Full Model Optimisation of the Processing Pipeline in Functional Near-Infrared Spectroscopy

Robert J. Ward, Gustavo Rodriguez-Gomez, Felipe Orihuela-Espina

Published: 01 Jun 2026, Last Modified: 27 Apr 2026NeuroinformaticsEveryoneRevisionsBibTeXCC BY-SA 4.0
Abstract: The analysis of functional Near-Infrared Spectroscopy (fNIRS) data relies on complex processing pipelines composed of multiple functions and parameters, yet the design of such pipelines remains ad hoc and heterogeneous across the field. This lack of standardisation undermines reproducibility and hinders objective comparison of findings. Here, we introduce a general optimisation framework for full model selection (FMS) of fNIRS pipelines, formulated as a hybrid discrete–dense optimisation problem. Our approach leverages gradient-based methods to jointly optimise function choices and parameter values, enabling systematic exploration of the mixed search space without reducing it to purely discrete approximations. To alleviate combinatorial explosion in the discrete search space, we introduce a graph pruning step that reduces the number of valid node connections without excluding admissible solutions.
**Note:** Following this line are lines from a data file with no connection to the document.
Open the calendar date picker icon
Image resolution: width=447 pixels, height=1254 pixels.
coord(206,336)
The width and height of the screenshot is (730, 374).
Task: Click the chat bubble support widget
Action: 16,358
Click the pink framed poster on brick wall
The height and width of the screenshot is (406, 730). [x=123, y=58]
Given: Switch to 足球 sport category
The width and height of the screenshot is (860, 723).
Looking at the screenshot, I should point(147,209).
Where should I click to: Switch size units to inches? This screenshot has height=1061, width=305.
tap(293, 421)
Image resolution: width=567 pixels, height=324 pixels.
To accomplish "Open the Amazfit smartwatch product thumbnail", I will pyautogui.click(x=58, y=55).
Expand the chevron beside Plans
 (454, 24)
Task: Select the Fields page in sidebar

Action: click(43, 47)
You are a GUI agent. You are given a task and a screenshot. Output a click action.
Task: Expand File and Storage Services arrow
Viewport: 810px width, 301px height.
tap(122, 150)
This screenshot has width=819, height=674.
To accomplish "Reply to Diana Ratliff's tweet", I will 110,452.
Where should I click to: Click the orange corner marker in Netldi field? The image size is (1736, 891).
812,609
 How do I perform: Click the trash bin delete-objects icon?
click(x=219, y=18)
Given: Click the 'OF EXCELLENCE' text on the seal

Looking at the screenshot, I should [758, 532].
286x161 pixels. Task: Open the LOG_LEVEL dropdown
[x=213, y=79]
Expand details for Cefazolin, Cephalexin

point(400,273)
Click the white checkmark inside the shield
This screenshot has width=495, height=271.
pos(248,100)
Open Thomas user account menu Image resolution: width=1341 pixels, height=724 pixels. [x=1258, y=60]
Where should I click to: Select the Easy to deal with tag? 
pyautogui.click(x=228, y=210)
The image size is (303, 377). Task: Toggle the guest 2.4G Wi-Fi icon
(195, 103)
We validate the framework using synthetic and proof-of-concept NIRS datasets, demonstrating its ability to recover plausible pipelines and its flexibility with respect to user-defined criteria such as accuracy, physiological plausibility, or reproducibility. While illustrated in fNIRS, the framework is broadly applicable to neuroimaging and other domains where pipelines integrate categorical and continuous components. By shifting pipeline design from artisanal practice to principled optimisation, this work contributes to the development of reproducible and standardised neuroimaging workflows.